Skip to main content

Don't get caught by this Ebola-themed malware scam

Researchers from security firm Trustwave have flagged up an instance of malware being sent by spammers taking advantage of the recent Ebola epidemic and West Africa.

The criminals have crafted an e-mail that appears to come from the World Health Organisation (WHO) encouraging users to open an attachment to find out how they can protect themselves against the disease.

Once users click on the attachment in the e-mail, malware is downloaded onto their machine. This particular e-mail has been sent to a few hundred organisations hoping to lure victims into opening the attachment and then gather information they can later sell.

Although this isn't as widespread as other malware campaigns, it only takes one infection to compromise an organisation.
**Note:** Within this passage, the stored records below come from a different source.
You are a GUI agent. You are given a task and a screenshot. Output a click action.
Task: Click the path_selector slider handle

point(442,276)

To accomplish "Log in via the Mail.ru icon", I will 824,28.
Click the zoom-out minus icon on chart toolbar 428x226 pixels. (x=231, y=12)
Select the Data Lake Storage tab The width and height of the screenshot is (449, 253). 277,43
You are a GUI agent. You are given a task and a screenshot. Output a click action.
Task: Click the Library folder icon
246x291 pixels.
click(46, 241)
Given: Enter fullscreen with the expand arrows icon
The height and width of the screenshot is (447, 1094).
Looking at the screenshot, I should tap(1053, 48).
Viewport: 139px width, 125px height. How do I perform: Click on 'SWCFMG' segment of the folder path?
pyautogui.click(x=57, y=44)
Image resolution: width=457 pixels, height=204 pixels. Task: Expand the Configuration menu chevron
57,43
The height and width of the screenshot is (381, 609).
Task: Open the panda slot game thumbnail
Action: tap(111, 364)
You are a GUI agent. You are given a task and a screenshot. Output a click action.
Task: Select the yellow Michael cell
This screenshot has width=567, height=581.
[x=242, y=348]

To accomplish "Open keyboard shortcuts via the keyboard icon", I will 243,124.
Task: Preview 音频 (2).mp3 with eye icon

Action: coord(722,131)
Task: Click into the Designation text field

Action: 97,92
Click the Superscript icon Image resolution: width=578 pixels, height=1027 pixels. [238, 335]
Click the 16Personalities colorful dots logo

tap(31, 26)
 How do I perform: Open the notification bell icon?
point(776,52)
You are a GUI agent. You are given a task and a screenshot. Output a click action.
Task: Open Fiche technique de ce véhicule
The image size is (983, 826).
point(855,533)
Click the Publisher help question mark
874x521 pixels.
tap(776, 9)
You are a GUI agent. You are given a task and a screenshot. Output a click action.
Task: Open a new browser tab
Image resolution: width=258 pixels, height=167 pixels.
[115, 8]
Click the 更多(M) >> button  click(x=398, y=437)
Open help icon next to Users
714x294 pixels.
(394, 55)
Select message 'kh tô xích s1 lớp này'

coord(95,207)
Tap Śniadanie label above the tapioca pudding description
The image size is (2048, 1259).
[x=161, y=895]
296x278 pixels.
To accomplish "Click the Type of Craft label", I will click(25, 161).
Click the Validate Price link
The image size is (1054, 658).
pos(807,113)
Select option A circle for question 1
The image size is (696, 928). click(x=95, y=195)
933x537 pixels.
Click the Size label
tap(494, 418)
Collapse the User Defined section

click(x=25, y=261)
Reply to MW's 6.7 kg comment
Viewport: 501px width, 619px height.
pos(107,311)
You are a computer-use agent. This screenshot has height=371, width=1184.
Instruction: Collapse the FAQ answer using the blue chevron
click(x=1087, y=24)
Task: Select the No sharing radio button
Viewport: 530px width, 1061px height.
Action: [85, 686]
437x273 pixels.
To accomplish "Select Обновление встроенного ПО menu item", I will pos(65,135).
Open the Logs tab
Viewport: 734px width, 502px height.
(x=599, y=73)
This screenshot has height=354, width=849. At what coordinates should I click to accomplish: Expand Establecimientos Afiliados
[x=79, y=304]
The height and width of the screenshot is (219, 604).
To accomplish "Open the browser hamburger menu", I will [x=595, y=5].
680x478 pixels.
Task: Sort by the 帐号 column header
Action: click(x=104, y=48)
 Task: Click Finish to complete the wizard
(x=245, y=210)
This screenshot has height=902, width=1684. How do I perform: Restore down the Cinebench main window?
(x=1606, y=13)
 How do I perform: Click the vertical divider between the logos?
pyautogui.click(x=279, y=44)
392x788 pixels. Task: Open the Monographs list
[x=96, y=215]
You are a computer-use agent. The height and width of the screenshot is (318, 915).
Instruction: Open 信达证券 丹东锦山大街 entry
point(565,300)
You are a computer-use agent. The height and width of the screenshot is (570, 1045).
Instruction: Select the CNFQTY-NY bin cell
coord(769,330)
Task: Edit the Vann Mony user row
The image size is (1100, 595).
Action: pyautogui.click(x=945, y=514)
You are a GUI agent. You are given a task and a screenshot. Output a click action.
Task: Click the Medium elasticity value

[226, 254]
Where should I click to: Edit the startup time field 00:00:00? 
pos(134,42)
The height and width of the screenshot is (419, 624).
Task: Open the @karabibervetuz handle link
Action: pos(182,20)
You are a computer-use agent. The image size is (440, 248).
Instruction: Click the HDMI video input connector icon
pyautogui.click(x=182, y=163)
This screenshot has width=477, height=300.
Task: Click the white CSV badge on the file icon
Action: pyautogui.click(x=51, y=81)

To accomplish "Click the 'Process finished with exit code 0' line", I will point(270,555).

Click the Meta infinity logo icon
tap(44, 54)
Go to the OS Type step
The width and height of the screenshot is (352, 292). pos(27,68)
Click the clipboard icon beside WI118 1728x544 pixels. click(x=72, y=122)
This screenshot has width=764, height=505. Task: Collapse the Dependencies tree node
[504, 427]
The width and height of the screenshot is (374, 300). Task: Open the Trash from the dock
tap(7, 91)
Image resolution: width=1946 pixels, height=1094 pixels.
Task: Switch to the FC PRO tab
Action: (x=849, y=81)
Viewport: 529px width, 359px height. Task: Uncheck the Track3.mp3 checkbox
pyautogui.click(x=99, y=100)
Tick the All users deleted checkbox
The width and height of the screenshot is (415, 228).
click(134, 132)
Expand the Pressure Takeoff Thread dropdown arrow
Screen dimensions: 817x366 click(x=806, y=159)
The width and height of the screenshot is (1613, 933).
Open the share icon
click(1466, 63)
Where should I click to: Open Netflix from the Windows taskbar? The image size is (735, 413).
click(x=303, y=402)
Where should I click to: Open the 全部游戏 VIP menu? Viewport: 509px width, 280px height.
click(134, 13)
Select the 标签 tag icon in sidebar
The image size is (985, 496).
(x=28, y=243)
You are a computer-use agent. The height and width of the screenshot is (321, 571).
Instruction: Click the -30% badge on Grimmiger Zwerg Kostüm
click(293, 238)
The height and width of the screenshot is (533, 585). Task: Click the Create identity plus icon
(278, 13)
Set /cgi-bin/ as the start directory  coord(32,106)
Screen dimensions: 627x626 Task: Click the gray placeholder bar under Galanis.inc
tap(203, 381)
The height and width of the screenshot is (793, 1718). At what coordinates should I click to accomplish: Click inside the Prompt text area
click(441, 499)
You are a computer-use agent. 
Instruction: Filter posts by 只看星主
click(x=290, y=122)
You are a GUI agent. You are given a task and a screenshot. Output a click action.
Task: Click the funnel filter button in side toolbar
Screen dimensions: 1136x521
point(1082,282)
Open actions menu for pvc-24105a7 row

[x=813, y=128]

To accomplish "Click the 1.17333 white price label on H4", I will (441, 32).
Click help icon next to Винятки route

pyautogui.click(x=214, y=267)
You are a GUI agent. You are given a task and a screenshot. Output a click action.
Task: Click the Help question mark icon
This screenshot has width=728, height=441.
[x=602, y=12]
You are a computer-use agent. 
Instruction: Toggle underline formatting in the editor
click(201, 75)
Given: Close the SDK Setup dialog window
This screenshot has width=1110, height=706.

Below you can see an example of the e-mail being sent by the spammers:

It isn't surprising to find cyber criminals are continuing to piggyback on newsworthy and major events, disasters and outbreaks in order to lure potential victims and spread their malware. Back in March, scammers used the tragedy of the disappeared Malaysian Airlines passenger jet Flight MH370 to infect Facebook users with malware.

Only last week, the United States Computer Readiness Team (US-CERT) made an advisory about protecting users against scams and spam campaigns using the Ebola virus disease as a social engineering theme. Trustwave follows the US-CERT recommendations, to not follow unsolicited web links or attachments in email messages, particularly Ebola themed ones.